How about tigers who give "high fives?" How about tiger kisses? Or big cats who stand up and beg?

Cats of any size are finicky and so there's no guarantee they'll perform all the stunts in every show.

Hoffmann, who puts on the show with the help of her husband, Yaro, and behind-the-scenes aid from daughter Rachael, said that's the beauty of the show — every one is different depending on mood of the cats.

She said they never force the animals and if they won't do a stunt as planned, they go on to something else. Sometimes she gets Cassandra, a 10-year-old royal Bengal tiger, to pucker up for a kiss and sometimes she doesn't.

The Hoffmanns, from Tampa Bay, Fla., have been doing their cat show at circuses, state fairs and other events for the past 15 years. They've had some scratches and minor injuries from working with the cats — one of whom, Boris, weighs 900 pounds — but have never had any serious injuries.

"We're very conscientious of safety," Barbara Hoffmann said.

The show includes a variety of tigers, 15 in all. There are also black panthers, spotted leopards, the Florida panther and others, in a mixture the Hoffmanns don't believe has been ever put together before.

Patience is the keyword for the trainers and the spectators. The show is slow in warming up because the cats usually have to be awakened from — what else? — cat naps. The final show, at 8:30 p.m., is usually the day's most lively.

For the almost half-ton Boris, just watching him sit atop a small metal perch is fascinating enough.

The Hoffmanns have been to Utah before with circuses, and they're impressed with the wildlife knowledge of residents. In their early shows they sometimes have a trivia contest with spectators, and they've had trouble stumping Utahns — something that hasn't happened in other states.

"I think Utah is above a lot of states in an awareness of environment and people have a lot of wildlife knowledge," she said.
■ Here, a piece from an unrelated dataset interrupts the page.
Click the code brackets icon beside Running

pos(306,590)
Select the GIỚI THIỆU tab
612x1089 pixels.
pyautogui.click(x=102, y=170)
The secret to training the big cats is getting them when they are young. The Hoffmanns love the animals, some of whom can live as long as 30 years. They stress they aren't out to get rich and especially enjoy putting on shows for children who have never been to a zoo.

The Exotic Endangered Cat Show, located at the east side of the Fairpark by the Gazebo, is 30 minutes long. Times are weekdays at 2:30, 5:30 and 8:30 p.m., with an extra noon performance on Saturdays and Sundays.